Data Science Lesson: Not only did I get the opportunity to learn and improve my coding skills, I got a great understanding of how data could be collected, manipulated and examined to improve both financial and non-financial performance.

Data Science Skills: Statistical modelling techniques, MSSQL, ASP, VBA and Excel.

Building my alternative career

After 10 years at CIPFA, and for various different reasons, it was time to move on…

D&AD, is a “non-profit advertising and design association, investing their surpluses into educational programmes inspiring the next generation of creative talent and stimulating the creative industry to work towards a fairer more sustainable future”.

The business model at D&AD is somewhat unique, with the majority of income being made via the D&AD Awards, often described as the Oscars of the design and advertising industry, and which used to come into the business in a very short 2 to 3 week window in February each year.

The trouble was that the business had no clear visibility about how much money was coming in, how this compared to previous years and expectations and the total amount would vary year-on-year.

I developed a forecasting / reporting system that not only tracked, minute-by-minute the income that was being generated as Awards entries were submitted but also compared the performance with previous years and ultimately predicted a target income for upcoming years’ Awards cycle.

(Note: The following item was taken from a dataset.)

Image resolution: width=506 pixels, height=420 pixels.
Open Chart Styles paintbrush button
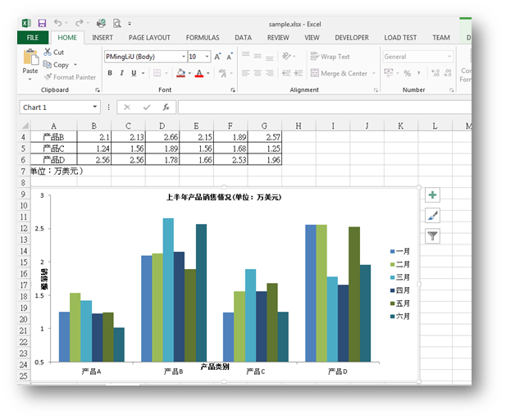432,216
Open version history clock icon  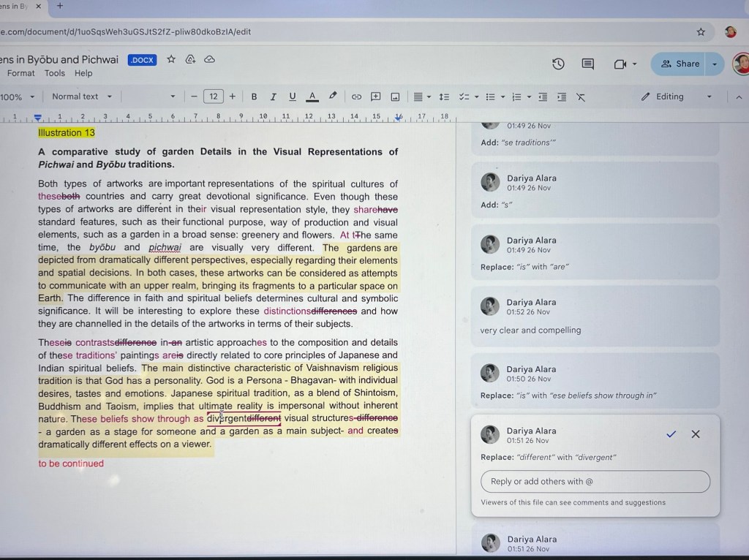[x=558, y=64]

Data Science Lesson: Using data to predict and solve business problems.

Data Science Skills: Client communications, statistical modelling techniques, MySQL, Salesforce, Python, Git.

Joining an Agency

After almost 10 years at D&AD, it was time to move on again…

JP74 was an “emerging technology consultancy”, making the most of what already exists, and creating what doesn’t through platform integration and bespoke development.

Having multiple clients was something new for me and probably one of the main motivations for me joining JP74. During my time with the company we worked on a diverse range of projects from an integrated CRM and room allocation system for a company specialising in accommodation for International Students in London to an analytics platform for egg production in the UK.

The companies that we worked with as a consultancy all had one thing in common, there was a data problem at the heart of their business. Understanding that data problem would not just mean the success of the project, but the overall business.

Data Science Lesson: Understanding that there is a data problem at the heart of all businesses.

Data Science Skills: Client communications, data analysis techniques, MySQL, SugarCRM, AWS, Python, Git.

Back to school

So, in truth, the reasons behind my decision to become a data scientist were not because I have some sort of natural gift for statistics or programming or as a result of some moment of clarity where I suddenly realised that data science was my calling.

I took the opportunity to go back to school to study Data Science because it brings together the different aspects of my career so far, statistics, programming and data-driven decision making.

At the time of taking each step, it didn’t seem like I was on a specific path but Data Science represents the next logical step to take in the course of my career.

The final project submission for Module 3 of the Flatiron School Data Science course has focussed on creating a classifier model that predicts the functional status of waterpoints in Tanzania and these are the types of projects that I get excited about. Where the manipulation, understanding and modelling of data can have extremely beneficial effects in the real-world.